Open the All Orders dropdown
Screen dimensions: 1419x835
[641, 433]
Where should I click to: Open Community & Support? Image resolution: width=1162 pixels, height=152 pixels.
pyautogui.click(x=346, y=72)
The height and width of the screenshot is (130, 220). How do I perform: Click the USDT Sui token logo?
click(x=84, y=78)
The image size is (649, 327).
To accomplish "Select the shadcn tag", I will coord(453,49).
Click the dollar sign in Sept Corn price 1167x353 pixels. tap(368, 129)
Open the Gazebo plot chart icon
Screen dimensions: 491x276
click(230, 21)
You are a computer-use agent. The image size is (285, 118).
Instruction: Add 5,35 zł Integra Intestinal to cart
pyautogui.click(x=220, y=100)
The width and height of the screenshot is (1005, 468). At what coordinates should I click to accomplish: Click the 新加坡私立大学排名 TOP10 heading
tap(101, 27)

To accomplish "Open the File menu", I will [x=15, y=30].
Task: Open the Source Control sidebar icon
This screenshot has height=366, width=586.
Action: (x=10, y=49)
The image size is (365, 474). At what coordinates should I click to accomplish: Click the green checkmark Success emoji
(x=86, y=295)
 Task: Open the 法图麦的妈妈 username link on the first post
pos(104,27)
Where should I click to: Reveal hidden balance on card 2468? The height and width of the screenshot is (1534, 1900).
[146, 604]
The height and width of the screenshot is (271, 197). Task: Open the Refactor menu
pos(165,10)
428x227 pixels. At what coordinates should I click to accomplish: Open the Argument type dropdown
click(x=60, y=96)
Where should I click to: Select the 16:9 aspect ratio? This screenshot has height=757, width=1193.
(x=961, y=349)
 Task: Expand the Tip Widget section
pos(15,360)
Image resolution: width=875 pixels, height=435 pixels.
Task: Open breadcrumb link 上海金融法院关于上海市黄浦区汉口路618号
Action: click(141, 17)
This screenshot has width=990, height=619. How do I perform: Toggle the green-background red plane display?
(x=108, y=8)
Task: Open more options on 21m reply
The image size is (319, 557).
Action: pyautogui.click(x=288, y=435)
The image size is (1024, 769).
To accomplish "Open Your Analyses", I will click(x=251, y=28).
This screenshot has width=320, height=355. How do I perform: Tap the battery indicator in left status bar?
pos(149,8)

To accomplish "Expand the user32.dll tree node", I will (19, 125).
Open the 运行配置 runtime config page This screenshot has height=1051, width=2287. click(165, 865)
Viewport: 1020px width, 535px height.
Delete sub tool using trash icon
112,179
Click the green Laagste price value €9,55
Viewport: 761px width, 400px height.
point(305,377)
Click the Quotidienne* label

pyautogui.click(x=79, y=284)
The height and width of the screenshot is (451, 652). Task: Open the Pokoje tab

-.-.-

What you need to do:
Lay out every line of the listing above as a numbered list, leaving out the blank lines.

The output:
1. Open the All Orders dropdown
2. Screen dimensions: 1419x835
3. [641, 433]
4. Where should I click to: Open Community & Support? Image resolution: width=1162 pixels, height=152 pixels.
5. pyautogui.click(x=346, y=72)
6. The height and width of the screenshot is (130, 220). How do I perform: Click the USDT Sui token logo?
7. click(x=84, y=78)
8. The image size is (649, 327).
9. To accomplish "Select the shadcn tag", I will coord(453,49).
10. Click the dollar sign in Sept Corn price 1167x353 pixels. tap(368, 129)
11. Open the Gazebo plot chart icon
12. Screen dimensions: 491x276
13. click(230, 21)
14. You are a computer-use agent. The image size is (285, 118).
15. Instruction: Add 5,35 zł Integra Intestinal to cart
16. pyautogui.click(x=220, y=100)
17. The width and height of the screenshot is (1005, 468). At what coordinates should I click to accomplish: Click the 新加坡私立大学排名 TOP10 heading
18. tap(101, 27)
19. To accomplish "Open the File menu", I will [x=15, y=30].
20. Task: Open the Source Control sidebar icon
21. This screenshot has height=366, width=586.
22. Action: (x=10, y=49)
23. The image size is (365, 474). At what coordinates should I click to accomplish: Click the green checkmark Success emoji
24. (x=86, y=295)
25.  Task: Open the 法图麦的妈妈 username link on the first post
26. pos(104,27)
27. Where should I click to: Reveal hidden balance on card 2468? The height and width of the screenshot is (1534, 1900).
28. [146, 604]
29. The height and width of the screenshot is (271, 197). Task: Open the Refactor menu
30. pos(165,10)
31. 428x227 pixels. At what coordinates should I click to accomplish: Open the Argument type dropdown
32. click(x=60, y=96)
33. Where should I click to: Select the 16:9 aspect ratio? This screenshot has height=757, width=1193.
34. (x=961, y=349)
35.  Task: Expand the Tip Widget section
36. pos(15,360)
37. Image resolution: width=875 pixels, height=435 pixels.
38. Task: Open breadcrumb link 上海金融法院关于上海市黄浦区汉口路618号
39. Action: click(141, 17)
40. This screenshot has width=990, height=619. How do I perform: Toggle the green-background red plane display?
41. (x=108, y=8)
42. Task: Open more options on 21m reply
43. The image size is (319, 557).
44. Action: pyautogui.click(x=288, y=435)
45. The image size is (1024, 769).
46. To accomplish "Open Your Analyses", I will click(x=251, y=28).
47. This screenshot has width=320, height=355. How do I perform: Tap the battery indicator in left status bar?
48. pos(149,8)
49. To accomplish "Expand the user32.dll tree node", I will (19, 125).
50. Open the 运行配置 runtime config page This screenshot has height=1051, width=2287. click(165, 865)
51. Viewport: 1020px width, 535px height.
52. Delete sub tool using trash icon
53. 112,179
54. Click the green Laagste price value €9,55
55. Viewport: 761px width, 400px height.
56. point(305,377)
57. Click the Quotidienne* label
58. pyautogui.click(x=79, y=284)
59. The height and width of the screenshot is (451, 652). Task: Open the Pokoje tab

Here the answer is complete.